Aber auch TV-Stationen pil­zen aus dem Boden und eifern den Berufskollegen vom Print nach. Zwar sind’s momen­tan oft regio­na­le Stationen oder ein 3+, doch auch sie schrei­en auf dem Marktplatz. Der Herr Walpen vom Schweizer Fernsehen – als bestes Paradebeispiel und Verlegervorbild hat dazu den Bogen schon mas­sig über­spannt, indem er erst ankün­dig­te, dass die SRG-Gebühren erhöht wer­den müss­ten. Als er dann merk­te, dass sein Vorschlag auf Kritik stiess, fing er an, die Erpressertrommel zu schwin­gen: sin­ken­de Qualität, Streichen vom TV-Programmen und Stellen, untrag­ba­re Zustände und wei­te­res bla, bla, bla… Als hät­te dies ein Zusammenhang. Und wir? Wir schal­ten schon jetzt ab – lei­der (oder: leserbrief@ensuite.ch!).

Unter dem Motto «Journalismus gestern und heu­te» tra­fen sich dann die Berner Journis (wir gehö­ren ja auch zum natio­na­len Medienfilz) zum 16. Medientag (18. November 2006 in der Uni Bern), ein Schulterklopftag. Das abschrecken­de Thema schlug mich in die Flucht. Aber tat­säch­lich: Es kann um die Medien nicht gut ste­hen, wenn sie in der Vergangenheit zu grü­beln begin­nen. Anstatt ein halb­wegs ver­nünf­ti­ges Konkurrenzbild auf­zu­bau­en und sich gegen­sei­tig durch bes­se­ren Journalismus zu über­bie­ten, um damit LeserInnen zu gewin­nen, jam­mern die­se unse­re Helden nun gemein­sam an Therapie-Workshops. Über das Fazit die­ser Tagung kann man nur lästern: «Nicht bes­ser, aber anders…». Zu hof­fen, dass man dafür kei­nen aka­de­mi­schen Titel tra­gen muss.
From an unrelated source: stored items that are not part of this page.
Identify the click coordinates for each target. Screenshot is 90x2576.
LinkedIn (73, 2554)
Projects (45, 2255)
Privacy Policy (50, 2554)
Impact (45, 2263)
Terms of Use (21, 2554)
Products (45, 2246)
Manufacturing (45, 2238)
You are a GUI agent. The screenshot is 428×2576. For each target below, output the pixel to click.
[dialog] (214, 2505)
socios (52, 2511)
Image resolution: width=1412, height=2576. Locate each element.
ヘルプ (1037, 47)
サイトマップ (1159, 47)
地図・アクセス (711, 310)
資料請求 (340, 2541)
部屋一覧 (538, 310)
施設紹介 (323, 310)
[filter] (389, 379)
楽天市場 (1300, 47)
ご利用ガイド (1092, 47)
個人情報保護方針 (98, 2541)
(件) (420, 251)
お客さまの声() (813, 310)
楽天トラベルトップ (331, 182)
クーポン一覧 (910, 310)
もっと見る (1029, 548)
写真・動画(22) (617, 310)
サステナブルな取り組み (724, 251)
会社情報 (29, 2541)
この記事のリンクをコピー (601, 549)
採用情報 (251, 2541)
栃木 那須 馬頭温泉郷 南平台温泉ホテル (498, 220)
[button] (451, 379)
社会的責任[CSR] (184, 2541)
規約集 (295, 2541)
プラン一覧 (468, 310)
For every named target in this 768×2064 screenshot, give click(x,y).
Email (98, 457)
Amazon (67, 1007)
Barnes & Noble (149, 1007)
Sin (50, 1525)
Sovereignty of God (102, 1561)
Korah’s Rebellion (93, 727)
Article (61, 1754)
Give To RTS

Das ist die wirk­li­che Welt der Medien. Deswegen, lie­be LeserInnen, wir sind nicht wirk­lich böse, wenn Sie sich von uns MEDIEN abwen­den, nicht mehr lesen oder abschal­ten, nicht mehr abon­nie­ren, uns nur noch als Ihre exter­ne Promotion-Abteilung miss­brau­chen, kei­ne Leserbriefe mehr schrei­ben oder sich gar nicht mehr inter­es­sie­ren, was wir Ihnen vor­zu­stel­len ver­su­chen.

Deswegen die schlich­ten (schlech­ten?) News: WIR MEDIEN haben ver­sagt.